Volume 49, Issue 1
Going Out of Our Minds for Patent Eligibility
By James T. Beran Of Counsel, Bergman & Song LLP
James T. Beran
I. Introduction
More than five years ago the U.S. Supreme Court dramatically changed its approach to patent eligibility of laws of nature in Mayo Collaborative Services v. Prometheus Laboratories, Inc., 566 U.S. 66 (2012). Although Mayo involved drug treatment techniques, the Court soon took a very similar approach to patent eligibility of abstract ideas in a case involving computer-implemented risk-management, Alice Corp. Pty. Ltd. v. CLS Bank Int’l, 573 U.S.__ (2014); Alice involved computerized trading platform technology, but its holding has been applied to a broad range of technologies, especially to software.
The Court’s approach in Mayo, Alice, and related cases (“the Mayo-Alice approach”) can be summarized as follows: In step 1, decide whether a patent claim is directed to one of the judicially recognized exceptions to patent eligibility, i.e. a law of nature, a natural phenomenon, or an abstract idea; if so, in step 2, decide whether the claim supplies an inventive concept by adding significantly more than the judicial exception, i.e. does the claim include additional elements that, considered separately or as an ordered combination, transform the nature of the claim into a patent-eligible application of the judicial exception? United States Patent and Trademark Office, Patent Eligible Subject Matter: Report on Views and Recommendations from the Public, 2017, p. 8.
Under the Mayo-Alice approach, the Court of Appeals for the Federal Circuit usually resolves the patent eligibility issue against claims. In particular, only a few panels of the Federal Circuit have held claims directed to computer-implemented inventions to be patent eligible. Following the courts, the U.S. Patent and Trademark Office (PTO) now frequently relies on patent ineligibility to reject patent applications during examination and to invalidate issued patents during proceedings of the Patent Trial and Appeal Board (PTAB). In short, the Mayo-Alice approach makes it more difficult to obtain a patent and jeopardizes patent protection once obtained.
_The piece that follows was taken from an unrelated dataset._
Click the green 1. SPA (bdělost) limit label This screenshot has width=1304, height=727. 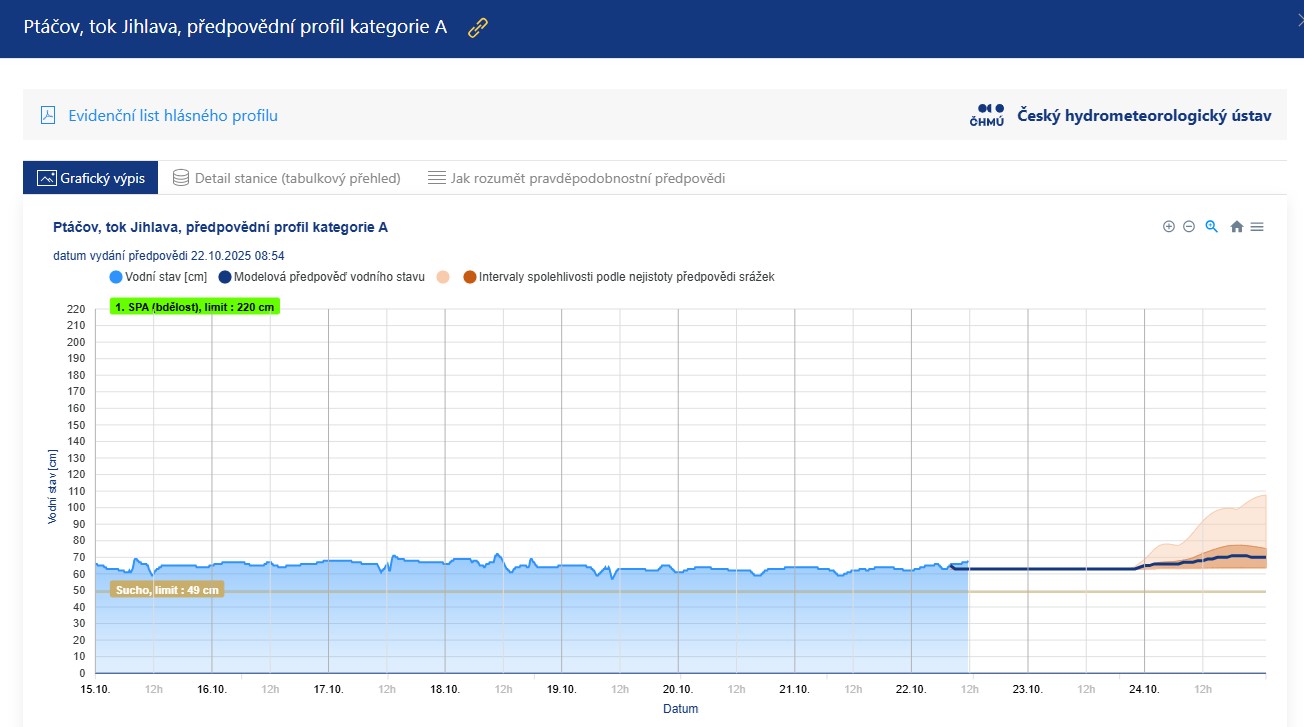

The stakes in patent eligibility cases are often high, especially for companies with valuable patents on medical and pharmaceutical inventions. Accordingly, those companies and other patent owners are motivated to challenge the Mayo-Alice approach. But prospects for further Supreme Court decisions overturning Mayo and Alice appear slim. Prominent intellectual property associations have therefore suggested legislation to override Mayo and Alice. For example, the American Intellectual Property Law Association (AIPLA), the American Bar Association Section of Intellectual Property Law, and Intellectual Property Owners Association (IPO) have all developed proposals that would amend 35 U.S.C. § 101, the statutory provision most relevant to patent eligibility.
This article examines parts of the AIPLA and IPO proposals relating to the abstract idea exception. Specifically, these two proposals provide in part that a claimed invention would be patent ineligible only if the claimed invention “can be performed solely in the human mind” (AIPLA proposal) or “exists solely in the human mind” (IPO proposal).